I've kept my team small on purpose, and we were able to be very effective by adopting clojure. We have sway because we deliver- and that's a different type of leverage than headcount. We don't get thrown every hot potato, instead we're consistently aligned with the critical portfolios.

A small dedicated team with tools such as clojure will outdeliver, and outcompete a larger team who cannot remain agile and require significant overhead to manage.

I'm basically rehashing PG's 'Beating the Averages', but it's been my experience as a dev mgr. http://www.paulgraham.com/avg.html

1 comments

This totally makes sense in a startup context, but how does this work in a large enterprise? For instance, who signs off on "critical portfolios" being migrated to clojure, and who maintains these pieces when your team moves onto the next project?
First, if you haven't worked in a large "non-tech" enterprise, you might be surprised to find out it's just 100 startups with a common name and financing. The bigger the company, the less technical cohesion across teams. It's a blessing and a curse. I'm technically in a "business unit" as opposed to IT, so we're more focused on tangible KPIs. When you turn around innovative results in the biz domain consistently, no one really questions your tooling.

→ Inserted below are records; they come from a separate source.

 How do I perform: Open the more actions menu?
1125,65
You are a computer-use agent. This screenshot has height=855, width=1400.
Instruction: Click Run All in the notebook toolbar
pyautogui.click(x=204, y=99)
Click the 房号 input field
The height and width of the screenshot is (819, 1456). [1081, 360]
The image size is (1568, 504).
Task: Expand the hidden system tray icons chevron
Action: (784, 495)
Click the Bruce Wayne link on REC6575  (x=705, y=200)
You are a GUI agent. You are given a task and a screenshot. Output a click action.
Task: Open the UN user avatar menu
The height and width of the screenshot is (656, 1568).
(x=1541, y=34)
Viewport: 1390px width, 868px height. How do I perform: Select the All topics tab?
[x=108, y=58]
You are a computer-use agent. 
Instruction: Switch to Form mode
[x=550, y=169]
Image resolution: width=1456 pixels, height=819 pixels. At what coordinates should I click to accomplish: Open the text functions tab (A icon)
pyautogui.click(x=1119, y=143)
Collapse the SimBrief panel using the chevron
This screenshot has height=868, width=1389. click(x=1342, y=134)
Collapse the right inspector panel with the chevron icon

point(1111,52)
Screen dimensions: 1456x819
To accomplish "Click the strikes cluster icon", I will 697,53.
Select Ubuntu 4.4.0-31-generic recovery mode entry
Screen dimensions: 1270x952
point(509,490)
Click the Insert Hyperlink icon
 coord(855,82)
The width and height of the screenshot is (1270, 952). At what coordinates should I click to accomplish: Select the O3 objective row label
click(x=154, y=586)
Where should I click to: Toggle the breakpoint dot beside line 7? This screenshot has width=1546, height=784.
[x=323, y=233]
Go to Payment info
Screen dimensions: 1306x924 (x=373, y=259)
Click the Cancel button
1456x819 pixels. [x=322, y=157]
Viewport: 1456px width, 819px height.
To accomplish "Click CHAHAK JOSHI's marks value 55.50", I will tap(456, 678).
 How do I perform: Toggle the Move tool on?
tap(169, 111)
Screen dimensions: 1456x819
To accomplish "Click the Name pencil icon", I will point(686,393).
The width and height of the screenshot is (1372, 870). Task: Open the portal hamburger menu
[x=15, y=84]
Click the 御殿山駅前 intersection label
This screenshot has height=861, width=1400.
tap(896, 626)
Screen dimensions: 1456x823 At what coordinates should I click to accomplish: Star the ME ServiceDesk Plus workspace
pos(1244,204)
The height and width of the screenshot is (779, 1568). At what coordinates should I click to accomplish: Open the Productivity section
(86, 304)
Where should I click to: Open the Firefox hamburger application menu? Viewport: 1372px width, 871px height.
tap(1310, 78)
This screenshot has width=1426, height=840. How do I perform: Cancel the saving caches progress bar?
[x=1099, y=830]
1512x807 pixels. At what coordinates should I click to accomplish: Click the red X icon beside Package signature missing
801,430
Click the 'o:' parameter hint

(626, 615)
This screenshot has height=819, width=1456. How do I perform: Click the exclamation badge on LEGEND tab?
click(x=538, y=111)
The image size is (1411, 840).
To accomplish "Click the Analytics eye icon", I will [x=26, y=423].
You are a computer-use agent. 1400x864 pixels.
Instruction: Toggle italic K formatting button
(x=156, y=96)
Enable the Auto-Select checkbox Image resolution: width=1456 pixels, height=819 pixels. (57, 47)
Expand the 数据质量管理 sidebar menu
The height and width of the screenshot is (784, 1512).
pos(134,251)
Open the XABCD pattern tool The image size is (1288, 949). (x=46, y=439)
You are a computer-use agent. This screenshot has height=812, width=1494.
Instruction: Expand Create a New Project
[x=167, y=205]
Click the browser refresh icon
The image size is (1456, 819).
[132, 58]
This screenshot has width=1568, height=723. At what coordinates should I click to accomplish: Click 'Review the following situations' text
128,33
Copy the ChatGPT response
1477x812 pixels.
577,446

We started a new space Data Eng/ Data Sci and then it became critical. We've been able to maintain products by building long term platforms/systems that meet current and (anticipated) future needs in clojure. Initially, product and platform/system was all the same team. We've grown a little and now individuals tend to focus more on one or the other, but we're still <15 eng and shipping daily.

We maintain everything we've built to date, and we planned for that going in. Clojure's other superpower is that it is stable AF over long periods of time, handles refactors and testing well.

As for signoff in adopting clojure... our VP is old hat in clojure/lisp. We got lucky.